Obecnie: Split x3 w tyg. przerwy miedzy ćwiczeniami 90s miedzy seriami 2min
Poniedziałek :
KLATA
Wyciskanie sztangi leżąc 4s(serie)
Wyciskanie sztangielek na ławce skośniej 4s
Rozpiętki lub butterfly 2s
Podnoszenie talerza od sztangi stojąc ( w senie łapie talerz między otwarte dłonie i na wyprostowanych rękach podnoszę) 2s
pompki szwedzkie 4s po 8 razy
TRICEPS
przenoszenie hantla nad głową 4s
prostowanie ramion na wyciągu z prostym uchwytem 4s
prostowanie ramion na wyciągu ze sznurami 4s
Środa:
Łączone plecy i biceps
Podnoszenie na drążku nadchwytem do mostka, od razu po skończeniu podnoszenie hantli w naturalnym chwycie stojąc na biceps.

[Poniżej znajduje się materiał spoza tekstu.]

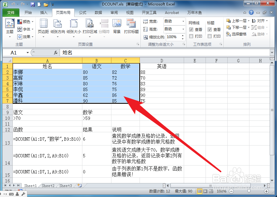The height and width of the screenshot is (197, 277).
Task: Apply a worksheet Background (背景)
Action: point(117,27)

90sek przerwy i to samo tylko tym razem na biceps młotki.
I takie 2 serie 2 razy.
Potem sciąganie na wyciągu do karku tak samo łączone z bicepsem tyle samo razy (w sumie 4 razy drążek i 4 razy sciąganie wychodzi)
Brzuch
Leżąc podnoszenie nóg i tłowia do osiądnięcia świecy po czym powolne opuszczenie 15x, zaraz potem przenoszenie hantla bokiem(przeprosty) 15x i od razu brzuszki 50x.

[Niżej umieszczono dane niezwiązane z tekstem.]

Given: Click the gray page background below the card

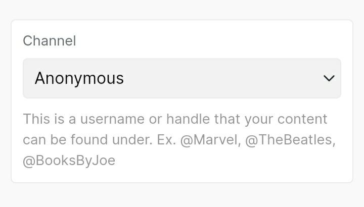Looking at the screenshot, I should click(182, 196).
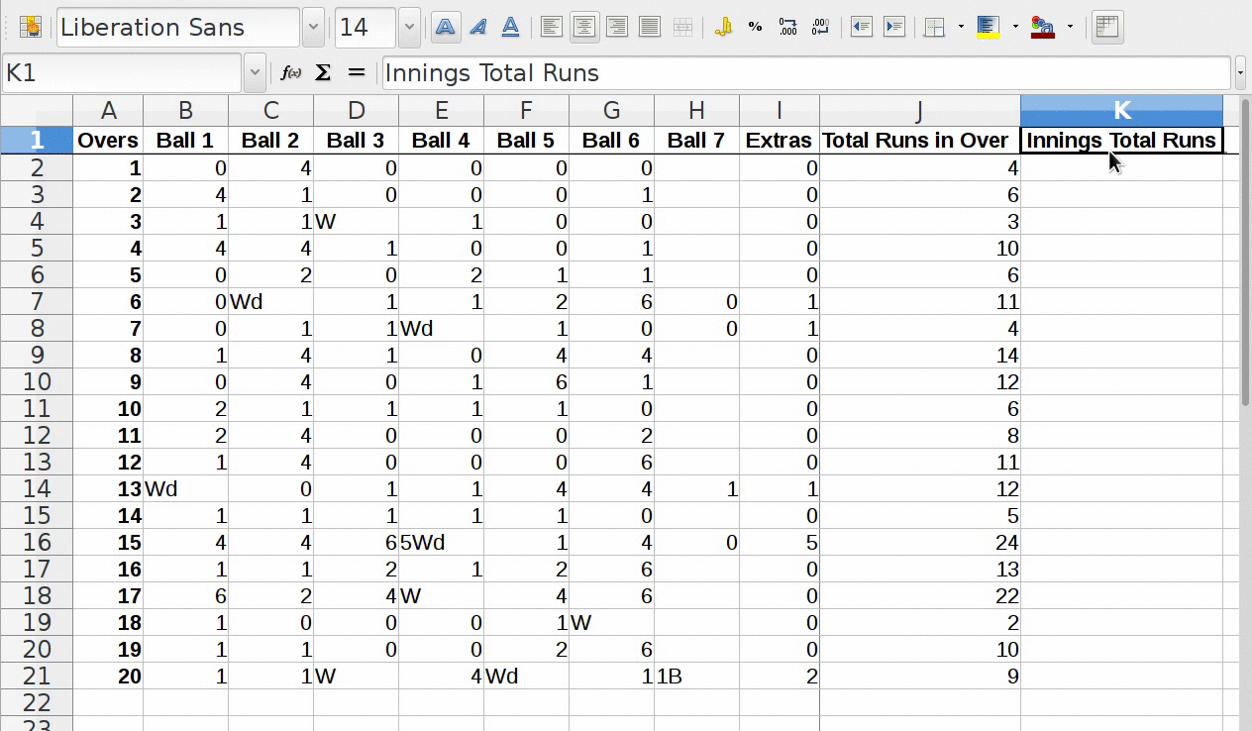Toggle underline text formatting
The height and width of the screenshot is (731, 1252).
(x=511, y=28)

Minuta przerwy i tak 3 razy
Piątek:
BARKI
Podnoszenie hantli nad głowę siedząc 4s
Przenoszenie hantli bokami 4s
Unoszenie hantli na wyprostowanej ręce stojąc 4s
Szluksy 3s
NOGI
Przysiady ze sztangą 4s
Wyprosty nóg na maszynie 4s
Unoszenie na jednej nodze 4s (łydki)
to jest mój obecny trening (można mieszać z błotem i rzucać mięsem), od siebie dodam że mimo że wydawał mi się na początku dziwny lub miejscami przesadzony( kumpel mi go polecił) to mnie osobiście po miesiącu całkiem fajne efekty dał, ciałka trochę poleciało a mięcha przybyło.
Od stycznia chciałbym dalej kontynuować treningi 3x w tyg, najchętniej coś bardziej na siłę niż masę.